Видимо, так всегда было и будет: рядом с доступными и близкими самой широкой аудитории свершениями мастеров развивается и творчество людей, ориентирующихся на узкий круг своих коллег, дающих им образцы для подражания, открывающих им что-то новое в их повседневной практике. Поэтому, взвешивая достоинства и недостатки учёного, актёра или художника, надо прежде всего определить, какова их главная направленность, и не требовать от них того, что присуще другому типу талантов.
А.П. Богданов – археолог
Говоря о развитии экологии в России, мой отец [52] намечал такую генетическую линию: К.Ф. Рулье – Н.А. Северцов – Б.М. Житков – А.Н. Формозов. В смысле преемственности идей это, может быть, и так, но кафедру Рулье занял не Северцов, а другой его ученик – А.П. Богданов, – и как раз у него учился Житков. Почему из этого и иных обзоров выпало достаточно известное имя?

Строки данных:
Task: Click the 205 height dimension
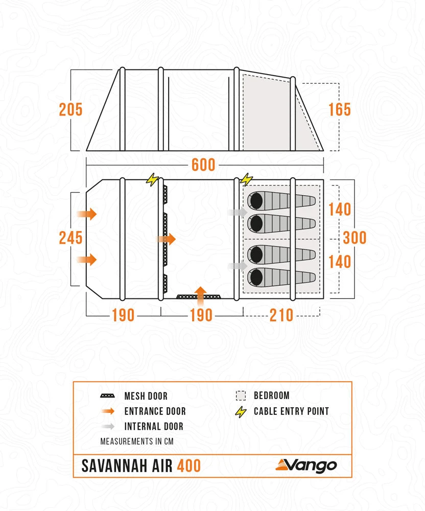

Список заданий:
[A] Перечислите в порядке первого упоминания всех людей, которых отрывок об А.П. Богданове называет по инициалам и фамилии.
[B] Допишите следующую часть отрывка об А.П. Богданове, начав сразу после его последнего предложения.

Ответы по заданиям:
[A] А.П. Богданов, К.Ф. Рулье, Н.А. Северцов, Б.М. Житков, А.Н. Формозов.

[B]
Напротив, главный труд моего руководителя по аспирантуре Г.Ф. Дебеца «Палеоантропология СССР» посвящен «памяти первого русского антрополога Анатолия Петровича Богданова». Снова неточность. У истоков этой научной дисциплины в России стоял К.М. Бэр. Для москвичей же центральной фигурой здесь всегда оставался ученик Богданова – Д.Н. Анучин [53] . В пику им и названо другое лицо.
52
Александр Николаевич Формозов (1899–1973) – выдающийся русский биолог, профессор Московского университета; писатель и художник-натуралист. См. хотя бы: Формозов А.Н. Среди природы. 2-е изд. / Сост. А.А. Формозов. – М., 1985; а также его биографию, написанную автором настоящей книги: Формозов А.А. Александр Николаевич Формозов. – М., 1978 – Примечание редактора.
53
См., если угодно подробнее, персонально-событийный обзор: Залкинд Н.Г. Московская школа антропологов в развитии отечественной науки о человеке. – М., 1974 – Примечание редактора.
Богданова не было в живых уже свыше полувека, а споры о нём не умолкали. Я заинтересовался этой противоречивой фигурой в 1980-х годах, взявшись за подготовку популярной книжки об археологических исследованиях в Московском крае. Несколько сокращённый и доработанный вариант главы из этой книги [54] я включаю и в данную работу. Естественно, я не претендую на оценку всей научной и общественной деятельности Богданова, а остановлюсь лишь на том, что мне ближе и понятнее.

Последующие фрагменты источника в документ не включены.